Читать книгу Data Lakes For Dummies - Alan R. Simon - Страница 20
Semi-structured data: Stuck in the middle of the lake
ОглавлениеSemi-structured data sort of falls in between structured and unstructured data. Examples include a blog post, a social media post, text messages, an email message, or a message from Slack or Microsoft Teams. Leaving aside any embedded or attached images or videos for a moment, all these examples consist of a long string of letters, numbers, and special characters. However, there’s no particular structure assigned to most of these text strings other than perhaps a couple of lines of heading information. The body of an email may be very short — only a line or two — while another email can go on for many long paragraphs.
In your data lake, you need to have all these types of data sitting side by side. Why? Because you’ll be running analytics against the data lake that may need more than one form of data. For example, you receive and then analyze a detailed report of sales by department in a large department store during the past month.
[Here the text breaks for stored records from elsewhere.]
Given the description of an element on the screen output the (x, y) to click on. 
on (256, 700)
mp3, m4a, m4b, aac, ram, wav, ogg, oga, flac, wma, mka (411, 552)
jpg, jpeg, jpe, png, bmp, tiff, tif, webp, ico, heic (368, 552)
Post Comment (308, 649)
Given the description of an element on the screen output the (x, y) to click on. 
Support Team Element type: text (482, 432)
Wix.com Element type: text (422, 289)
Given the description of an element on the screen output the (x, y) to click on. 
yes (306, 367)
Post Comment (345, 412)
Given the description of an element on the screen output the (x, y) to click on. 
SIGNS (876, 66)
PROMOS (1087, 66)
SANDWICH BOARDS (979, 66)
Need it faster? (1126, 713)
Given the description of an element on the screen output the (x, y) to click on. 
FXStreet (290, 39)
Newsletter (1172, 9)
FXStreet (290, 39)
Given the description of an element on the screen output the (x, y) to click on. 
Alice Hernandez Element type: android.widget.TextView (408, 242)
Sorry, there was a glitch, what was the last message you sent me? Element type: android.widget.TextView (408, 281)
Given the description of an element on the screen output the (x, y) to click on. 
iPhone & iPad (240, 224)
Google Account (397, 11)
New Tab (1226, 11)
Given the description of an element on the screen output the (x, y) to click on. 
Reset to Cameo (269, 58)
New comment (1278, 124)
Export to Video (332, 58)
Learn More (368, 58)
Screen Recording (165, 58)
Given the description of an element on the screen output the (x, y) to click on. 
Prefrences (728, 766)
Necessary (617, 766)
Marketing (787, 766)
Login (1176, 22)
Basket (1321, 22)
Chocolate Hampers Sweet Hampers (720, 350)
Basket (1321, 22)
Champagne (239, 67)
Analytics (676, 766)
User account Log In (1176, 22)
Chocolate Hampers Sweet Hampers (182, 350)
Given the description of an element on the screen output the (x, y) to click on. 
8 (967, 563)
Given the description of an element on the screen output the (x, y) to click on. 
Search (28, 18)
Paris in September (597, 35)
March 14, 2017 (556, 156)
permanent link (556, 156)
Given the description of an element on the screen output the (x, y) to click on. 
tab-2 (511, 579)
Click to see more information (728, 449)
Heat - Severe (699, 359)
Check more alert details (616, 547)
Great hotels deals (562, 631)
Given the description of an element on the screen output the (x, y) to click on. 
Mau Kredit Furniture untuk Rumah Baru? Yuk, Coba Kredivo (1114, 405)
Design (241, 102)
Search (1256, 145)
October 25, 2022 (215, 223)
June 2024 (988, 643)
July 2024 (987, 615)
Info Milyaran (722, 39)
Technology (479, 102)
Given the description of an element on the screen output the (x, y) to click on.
Then, after noticing a few anomalies in the sales numbers, you pull up in-store surveillance video to analyze traffic versus sales to better understand how many customers may be looking at merchandise but deciding not to make a purchase. You can even combine structured data from scanners with your unstructured video data as part of your analysis.
If you had to go to different data storage environments for your sales results (structured data) and then the video surveillance (unstructured data), your overall analysis is dramatically slowed down, especially if you need to integrate and cross-reference different types of data. With a data lake, all this data is sitting side by side, ready to be delivered for analysis and decision-making.
In their earliest days, relational databases only stored structured data. Later, they were extended with capabilities to store structured and unstructured data. Binary large objects (BLOBs) were a common way to store images and even video in a relational database. However, even an object-extended relational database doesn’t make a good platform for a data lake when compared with modern data services such as Amazon S3 or Microsoft ADLS.